Many errors with broad crawl
See original GitHub issueHello,
I’m using scrapy-playwright package to capture screenshot and get html content of 2000 websites, my main code looks simple:
def start_requests(self):
....
yield scrapy.Request(
url=url,
meta={"playwright": True, "playwright_include_page": True},
)
....
async def parse(self, response):
page = response.meta["playwright_page"]
...
await page.screenshot(path=screenshot_file_full_path)
html = await page.content()
await page.close()
...
There are many errors when I ran the script, I change CONCURRENT_REQUESTS
from 30
to 1
but the results was no different.
My test included 2000 websites, but the Scrapy script scraped only 511 results (about 25% successful rate) and the script is running without more results and error logs.
Please guide me to fix this, thanks in advance,
My error logs:
2021-06-22 11:49:53 [scrapy.core.scraper] ERROR: Error downloading <GET https://www.ask.com>
Traceback (most recent call last):
File "/usr/lib/python3/dist-packages/twisted/internet/defer.py", line 1416, in _inlineCallbacks
result = result.throwExceptionIntoGenerator(g)
File "/usr/lib/python3/dist-packages/twisted/python/failure.py", line 491, in throwExceptionIntoGenerator
return g.throw(self.type, self.value, self.tb)
File "/home/ubuntu/.local/lib/python3.8/site-packages/scrapy/core/downloader/middleware.py", line 44, in process_request
return (yield download_func(request=request, spider=spider))
File "/usr/lib/python3/dist-packages/twisted/internet/defer.py", line 824, in adapt
extracted = result.result()
File "/home/ubuntu/.local/lib/python3.8/site-packages/scrapy_playwright/handler.py", line 140, in _download_request
result = await self._download_request_with_page(request, spider, page)
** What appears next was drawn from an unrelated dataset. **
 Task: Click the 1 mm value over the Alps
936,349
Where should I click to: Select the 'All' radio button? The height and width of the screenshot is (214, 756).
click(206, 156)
File "/home/ubuntu/.local/lib/python3.8/site-packages/scrapy_playwright/handler.py", line 160, in _download_request_with_page
response = await page.goto(request.url)
File "/home/ubuntu/.local/lib/python3.8/site-packages/playwright/async_api/_generated.py", line 6006, in goto
await self._async(
File "/home/ubuntu/.local/lib/python3.8/site-packages/playwright/_impl/_page.py", line 429, in goto
return await self._main_frame.goto(**locals_to_params(locals()))
File "/home/ubuntu/.local/lib/python3.8/site-packages/playwright/_impl/_frame.py", line 117, in goto
await self._channel.send("goto", locals_to_params(locals()))
File "/home/ubuntu/.local/lib/python3.8/site-packages/playwright/_impl/_connection.py", line 36, in send
return await self.inner_send(method, params, False)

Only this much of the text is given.